Uma parcela crescente do eleitorado progressista nos Estados Unidos está se desconectando dos canais de notícias tradicionais, como CNN, ABC e CBS, e buscando informação política em podcasts, canais de YouTube e, principalmente, no Instagram. O gatilho para muitos, segundo uma reportagem da revista Fortune, foi a percepção de uma cobertura irremediavelmente enviesada sobre a guerra em Gaza, com críticas sobre a falta de atenção ao sofrimento palestino.
O fenômeno, contudo, transcende um único evento. Ele sinaliza uma mudança estrutural no consumo de mídia, onde a confiança em instituições jornalísticas consolidadas se erode, dando lugar a um ecossistema fragmentado de comentaristas individuais e veículos independentes.

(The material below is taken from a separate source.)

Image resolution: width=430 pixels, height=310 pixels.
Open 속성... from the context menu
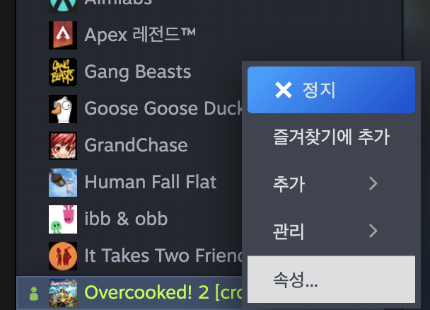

A leitura aqui é que a esquerda americana está, com uma década de atraso, adotando o manual que consolidou a direita alternativa e pavimentou a ascensão de Donald Trump.
O espelho da direita
Durante anos, a confiança na mídia tradicional foi um pilar mais forte entre liberais do que entre conservadores nos EUA. Enquanto a direita, sentindo-se alienada, construía seu próprio universo midiático com sites como Breitbart e The Blaze durante a era do Tea Party, a esquerda permanecia relativamente fiel aos grandes veículos. Essa dinâmica parece ter se rompido. A desconfiança generalizada em todas as instituições, acelerada pela polarização, tornou o terreno fértil para uma nova política de mídia anti-establishment.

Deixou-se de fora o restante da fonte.